EXERCISE DIRECTIONS: Please output exactly the part of the records below that opens with the line containing "Screen dimensions: 623x432" and closes with the line containing "Task: Open the more menu on Kat's tweet", both lines included, and nothing else.

(AVAILABLE DATA)

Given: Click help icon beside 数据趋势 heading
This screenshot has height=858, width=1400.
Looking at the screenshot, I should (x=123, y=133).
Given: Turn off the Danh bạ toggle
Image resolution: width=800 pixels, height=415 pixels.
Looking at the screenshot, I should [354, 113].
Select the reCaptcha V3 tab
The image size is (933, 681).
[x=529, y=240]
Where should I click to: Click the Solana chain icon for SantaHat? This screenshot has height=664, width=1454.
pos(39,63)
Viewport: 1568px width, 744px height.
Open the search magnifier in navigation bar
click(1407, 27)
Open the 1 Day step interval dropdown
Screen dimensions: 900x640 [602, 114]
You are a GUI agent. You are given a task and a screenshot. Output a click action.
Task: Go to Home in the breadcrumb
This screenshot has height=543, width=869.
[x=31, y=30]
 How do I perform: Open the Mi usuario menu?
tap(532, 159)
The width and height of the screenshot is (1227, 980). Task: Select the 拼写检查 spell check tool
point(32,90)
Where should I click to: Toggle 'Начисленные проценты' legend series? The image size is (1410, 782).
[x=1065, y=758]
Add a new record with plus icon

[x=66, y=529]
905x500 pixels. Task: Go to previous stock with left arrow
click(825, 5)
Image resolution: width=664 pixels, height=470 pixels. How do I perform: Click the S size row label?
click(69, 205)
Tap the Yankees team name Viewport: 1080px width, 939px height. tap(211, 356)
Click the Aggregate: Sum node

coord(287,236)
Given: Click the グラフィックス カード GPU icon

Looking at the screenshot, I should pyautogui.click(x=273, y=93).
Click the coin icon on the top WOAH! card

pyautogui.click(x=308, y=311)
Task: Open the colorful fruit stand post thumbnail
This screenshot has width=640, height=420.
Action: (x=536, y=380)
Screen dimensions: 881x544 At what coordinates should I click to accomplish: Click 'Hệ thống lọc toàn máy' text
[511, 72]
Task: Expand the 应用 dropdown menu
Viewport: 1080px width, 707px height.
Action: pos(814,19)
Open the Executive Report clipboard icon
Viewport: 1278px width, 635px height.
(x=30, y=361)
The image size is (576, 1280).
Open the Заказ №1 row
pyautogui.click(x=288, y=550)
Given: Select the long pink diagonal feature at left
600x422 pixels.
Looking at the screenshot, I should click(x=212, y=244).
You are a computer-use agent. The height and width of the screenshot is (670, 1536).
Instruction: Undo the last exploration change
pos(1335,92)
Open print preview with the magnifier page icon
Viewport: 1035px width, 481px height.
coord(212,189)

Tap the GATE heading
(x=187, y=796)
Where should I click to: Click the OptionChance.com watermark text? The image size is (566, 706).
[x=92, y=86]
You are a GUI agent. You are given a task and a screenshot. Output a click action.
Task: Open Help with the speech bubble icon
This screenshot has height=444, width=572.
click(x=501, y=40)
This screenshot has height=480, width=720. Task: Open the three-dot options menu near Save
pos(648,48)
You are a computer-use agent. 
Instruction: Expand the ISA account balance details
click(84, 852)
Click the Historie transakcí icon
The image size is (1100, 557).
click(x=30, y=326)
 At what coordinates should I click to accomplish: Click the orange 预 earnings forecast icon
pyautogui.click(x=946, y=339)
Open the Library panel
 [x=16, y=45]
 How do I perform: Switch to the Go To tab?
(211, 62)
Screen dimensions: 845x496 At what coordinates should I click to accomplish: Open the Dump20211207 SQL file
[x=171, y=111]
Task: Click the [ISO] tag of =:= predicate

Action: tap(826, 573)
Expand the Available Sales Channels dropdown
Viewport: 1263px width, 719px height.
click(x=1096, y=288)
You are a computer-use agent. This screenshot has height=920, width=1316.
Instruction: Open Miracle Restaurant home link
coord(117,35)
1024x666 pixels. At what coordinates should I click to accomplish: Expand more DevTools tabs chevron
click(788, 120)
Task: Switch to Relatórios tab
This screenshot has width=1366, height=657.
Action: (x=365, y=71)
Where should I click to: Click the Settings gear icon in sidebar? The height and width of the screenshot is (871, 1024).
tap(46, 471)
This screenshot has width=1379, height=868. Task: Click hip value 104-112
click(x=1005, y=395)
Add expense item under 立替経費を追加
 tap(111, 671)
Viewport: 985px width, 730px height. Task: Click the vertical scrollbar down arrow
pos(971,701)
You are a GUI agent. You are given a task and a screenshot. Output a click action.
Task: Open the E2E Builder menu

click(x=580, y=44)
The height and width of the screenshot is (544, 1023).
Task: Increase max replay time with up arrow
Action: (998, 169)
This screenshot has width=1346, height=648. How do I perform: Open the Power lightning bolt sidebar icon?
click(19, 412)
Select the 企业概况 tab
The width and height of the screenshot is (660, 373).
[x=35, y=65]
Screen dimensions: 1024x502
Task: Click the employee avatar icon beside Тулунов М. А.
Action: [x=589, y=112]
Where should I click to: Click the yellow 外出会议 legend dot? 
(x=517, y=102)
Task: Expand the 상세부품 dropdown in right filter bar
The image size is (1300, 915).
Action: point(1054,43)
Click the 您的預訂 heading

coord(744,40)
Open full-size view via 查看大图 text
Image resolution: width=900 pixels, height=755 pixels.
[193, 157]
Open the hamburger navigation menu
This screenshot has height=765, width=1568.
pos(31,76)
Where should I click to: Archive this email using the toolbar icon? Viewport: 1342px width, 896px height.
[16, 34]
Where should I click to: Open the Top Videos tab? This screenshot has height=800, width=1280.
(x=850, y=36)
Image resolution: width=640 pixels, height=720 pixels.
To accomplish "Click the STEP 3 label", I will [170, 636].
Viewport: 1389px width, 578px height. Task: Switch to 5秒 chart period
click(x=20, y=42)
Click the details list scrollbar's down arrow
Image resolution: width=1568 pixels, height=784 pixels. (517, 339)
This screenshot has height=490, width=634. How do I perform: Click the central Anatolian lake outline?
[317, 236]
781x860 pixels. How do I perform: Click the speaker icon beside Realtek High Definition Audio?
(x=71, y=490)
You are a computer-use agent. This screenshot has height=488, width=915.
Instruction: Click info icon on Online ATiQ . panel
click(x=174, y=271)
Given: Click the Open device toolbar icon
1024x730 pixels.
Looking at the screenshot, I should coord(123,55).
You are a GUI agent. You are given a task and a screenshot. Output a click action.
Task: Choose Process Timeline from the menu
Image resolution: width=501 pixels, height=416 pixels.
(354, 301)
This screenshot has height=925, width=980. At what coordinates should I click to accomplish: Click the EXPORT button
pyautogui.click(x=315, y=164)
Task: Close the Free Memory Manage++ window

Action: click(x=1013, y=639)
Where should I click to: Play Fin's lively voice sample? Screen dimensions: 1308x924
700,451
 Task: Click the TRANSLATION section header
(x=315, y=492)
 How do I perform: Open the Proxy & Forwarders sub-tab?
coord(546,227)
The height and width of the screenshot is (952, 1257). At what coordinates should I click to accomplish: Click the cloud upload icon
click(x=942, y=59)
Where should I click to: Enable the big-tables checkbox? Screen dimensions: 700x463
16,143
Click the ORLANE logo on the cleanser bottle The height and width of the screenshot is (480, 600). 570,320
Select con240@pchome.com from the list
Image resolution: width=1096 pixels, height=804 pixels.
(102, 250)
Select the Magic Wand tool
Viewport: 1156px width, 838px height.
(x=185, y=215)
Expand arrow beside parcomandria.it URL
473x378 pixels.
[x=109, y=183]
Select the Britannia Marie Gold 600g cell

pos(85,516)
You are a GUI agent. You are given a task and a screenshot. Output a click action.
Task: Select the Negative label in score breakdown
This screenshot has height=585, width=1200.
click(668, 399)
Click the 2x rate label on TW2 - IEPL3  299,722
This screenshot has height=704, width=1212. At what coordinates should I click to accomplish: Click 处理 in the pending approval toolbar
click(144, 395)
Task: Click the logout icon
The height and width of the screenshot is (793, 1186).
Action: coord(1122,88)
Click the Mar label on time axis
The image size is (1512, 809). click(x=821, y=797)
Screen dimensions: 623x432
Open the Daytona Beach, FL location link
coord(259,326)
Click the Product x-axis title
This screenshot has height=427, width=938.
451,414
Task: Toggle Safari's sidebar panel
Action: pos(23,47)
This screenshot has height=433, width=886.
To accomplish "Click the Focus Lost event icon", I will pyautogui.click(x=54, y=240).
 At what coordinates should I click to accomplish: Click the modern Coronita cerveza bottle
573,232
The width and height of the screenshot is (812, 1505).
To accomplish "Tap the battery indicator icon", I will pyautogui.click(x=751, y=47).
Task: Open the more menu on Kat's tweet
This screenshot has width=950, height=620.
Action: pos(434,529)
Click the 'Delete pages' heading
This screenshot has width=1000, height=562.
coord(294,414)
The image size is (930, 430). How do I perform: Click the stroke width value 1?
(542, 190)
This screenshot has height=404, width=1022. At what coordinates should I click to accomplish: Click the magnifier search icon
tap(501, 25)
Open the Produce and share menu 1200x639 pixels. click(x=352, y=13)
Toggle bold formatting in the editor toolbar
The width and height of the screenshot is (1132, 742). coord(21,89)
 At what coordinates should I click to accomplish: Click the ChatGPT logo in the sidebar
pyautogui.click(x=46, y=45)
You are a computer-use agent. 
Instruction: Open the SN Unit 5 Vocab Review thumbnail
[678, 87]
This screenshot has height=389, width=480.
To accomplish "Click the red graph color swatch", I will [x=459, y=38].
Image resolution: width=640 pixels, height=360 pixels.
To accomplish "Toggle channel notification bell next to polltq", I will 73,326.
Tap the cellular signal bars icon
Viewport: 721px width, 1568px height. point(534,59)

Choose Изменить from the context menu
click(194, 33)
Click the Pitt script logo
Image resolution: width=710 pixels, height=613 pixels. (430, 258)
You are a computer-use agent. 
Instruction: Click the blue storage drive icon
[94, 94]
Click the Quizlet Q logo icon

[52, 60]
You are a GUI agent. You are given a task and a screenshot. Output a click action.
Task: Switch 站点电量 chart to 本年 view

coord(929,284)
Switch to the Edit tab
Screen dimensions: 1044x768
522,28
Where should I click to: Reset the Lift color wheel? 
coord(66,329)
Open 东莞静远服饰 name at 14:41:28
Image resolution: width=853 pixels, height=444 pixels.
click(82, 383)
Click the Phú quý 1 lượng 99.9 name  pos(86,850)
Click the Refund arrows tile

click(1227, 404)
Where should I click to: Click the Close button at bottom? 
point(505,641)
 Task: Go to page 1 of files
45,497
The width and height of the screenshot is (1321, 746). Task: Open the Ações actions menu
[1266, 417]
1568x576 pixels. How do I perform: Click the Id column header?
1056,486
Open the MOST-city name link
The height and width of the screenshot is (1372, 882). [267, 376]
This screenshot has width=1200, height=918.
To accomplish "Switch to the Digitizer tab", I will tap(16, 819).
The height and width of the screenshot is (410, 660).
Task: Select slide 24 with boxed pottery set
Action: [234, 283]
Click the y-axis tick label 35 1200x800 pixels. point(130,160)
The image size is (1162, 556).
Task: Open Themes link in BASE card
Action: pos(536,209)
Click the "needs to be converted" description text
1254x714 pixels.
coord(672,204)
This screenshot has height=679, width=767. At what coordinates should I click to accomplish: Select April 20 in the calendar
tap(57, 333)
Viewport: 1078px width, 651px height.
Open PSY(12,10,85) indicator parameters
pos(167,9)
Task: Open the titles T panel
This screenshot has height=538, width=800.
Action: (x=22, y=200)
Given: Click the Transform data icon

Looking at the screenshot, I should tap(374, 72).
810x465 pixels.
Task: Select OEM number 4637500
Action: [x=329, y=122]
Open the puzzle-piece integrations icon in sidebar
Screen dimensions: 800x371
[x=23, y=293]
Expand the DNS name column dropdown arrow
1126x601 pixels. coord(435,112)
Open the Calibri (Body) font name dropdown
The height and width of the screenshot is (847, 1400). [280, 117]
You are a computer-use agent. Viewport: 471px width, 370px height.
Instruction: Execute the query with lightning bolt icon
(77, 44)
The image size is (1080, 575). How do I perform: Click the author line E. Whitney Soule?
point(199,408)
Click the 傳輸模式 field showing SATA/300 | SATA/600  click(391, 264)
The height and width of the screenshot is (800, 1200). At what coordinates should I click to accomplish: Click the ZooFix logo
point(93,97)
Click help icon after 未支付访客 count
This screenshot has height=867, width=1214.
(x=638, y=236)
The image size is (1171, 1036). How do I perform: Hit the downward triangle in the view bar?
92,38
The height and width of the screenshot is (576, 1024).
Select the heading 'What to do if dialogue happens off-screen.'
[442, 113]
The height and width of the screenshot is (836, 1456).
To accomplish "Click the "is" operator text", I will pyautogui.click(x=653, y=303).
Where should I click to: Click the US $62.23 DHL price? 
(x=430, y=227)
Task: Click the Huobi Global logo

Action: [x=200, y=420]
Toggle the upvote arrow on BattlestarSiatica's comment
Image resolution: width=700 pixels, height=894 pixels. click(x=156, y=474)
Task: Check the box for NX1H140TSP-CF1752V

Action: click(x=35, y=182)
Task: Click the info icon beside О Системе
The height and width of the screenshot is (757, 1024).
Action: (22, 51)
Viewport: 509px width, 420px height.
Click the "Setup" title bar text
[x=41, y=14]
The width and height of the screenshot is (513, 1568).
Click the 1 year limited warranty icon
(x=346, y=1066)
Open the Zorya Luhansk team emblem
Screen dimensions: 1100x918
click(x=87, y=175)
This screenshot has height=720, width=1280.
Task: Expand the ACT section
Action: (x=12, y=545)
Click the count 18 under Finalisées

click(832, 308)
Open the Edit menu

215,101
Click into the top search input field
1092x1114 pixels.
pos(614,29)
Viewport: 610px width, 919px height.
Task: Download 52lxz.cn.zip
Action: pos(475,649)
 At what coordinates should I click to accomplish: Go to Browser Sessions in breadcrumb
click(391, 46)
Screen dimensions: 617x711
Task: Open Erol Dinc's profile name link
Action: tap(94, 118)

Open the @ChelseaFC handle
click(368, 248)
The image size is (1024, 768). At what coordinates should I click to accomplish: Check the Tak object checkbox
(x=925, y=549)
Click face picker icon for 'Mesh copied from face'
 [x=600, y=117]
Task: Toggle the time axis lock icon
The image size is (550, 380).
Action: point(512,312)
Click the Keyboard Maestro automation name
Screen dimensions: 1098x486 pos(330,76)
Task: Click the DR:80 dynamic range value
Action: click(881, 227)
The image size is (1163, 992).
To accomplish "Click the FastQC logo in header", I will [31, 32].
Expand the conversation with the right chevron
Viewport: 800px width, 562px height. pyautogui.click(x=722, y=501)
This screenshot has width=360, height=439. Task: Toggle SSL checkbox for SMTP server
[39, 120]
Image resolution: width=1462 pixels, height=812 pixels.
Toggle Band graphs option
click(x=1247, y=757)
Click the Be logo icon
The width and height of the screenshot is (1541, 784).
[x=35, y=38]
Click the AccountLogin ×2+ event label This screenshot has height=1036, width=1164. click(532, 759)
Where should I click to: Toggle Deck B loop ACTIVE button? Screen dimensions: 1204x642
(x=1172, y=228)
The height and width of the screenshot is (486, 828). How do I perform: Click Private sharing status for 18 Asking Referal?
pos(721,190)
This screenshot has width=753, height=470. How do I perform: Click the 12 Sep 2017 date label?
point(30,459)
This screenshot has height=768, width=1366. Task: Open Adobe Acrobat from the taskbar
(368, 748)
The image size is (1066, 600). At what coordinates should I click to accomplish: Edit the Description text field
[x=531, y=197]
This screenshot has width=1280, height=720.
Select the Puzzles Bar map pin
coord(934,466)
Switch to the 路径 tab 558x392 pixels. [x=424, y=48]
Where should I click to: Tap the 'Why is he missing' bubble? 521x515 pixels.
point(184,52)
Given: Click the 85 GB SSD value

(End AVAILABLE DATA)

EXPECTED ANSWER:
Screen dimensions: 623x432
Open the Daytona Beach, FL location link
coord(259,326)
Click the Product x-axis title
This screenshot has height=427, width=938.
451,414
Task: Toggle Safari's sidebar panel
Action: pos(23,47)
This screenshot has height=433, width=886.
To accomplish "Click the Focus Lost event icon", I will pyautogui.click(x=54, y=240).
 At what coordinates should I click to accomplish: Click the modern Coronita cerveza bottle
573,232
The width and height of the screenshot is (812, 1505).
To accomplish "Tap the battery indicator icon", I will pyautogui.click(x=751, y=47).
Task: Open the more menu on Kat's tweet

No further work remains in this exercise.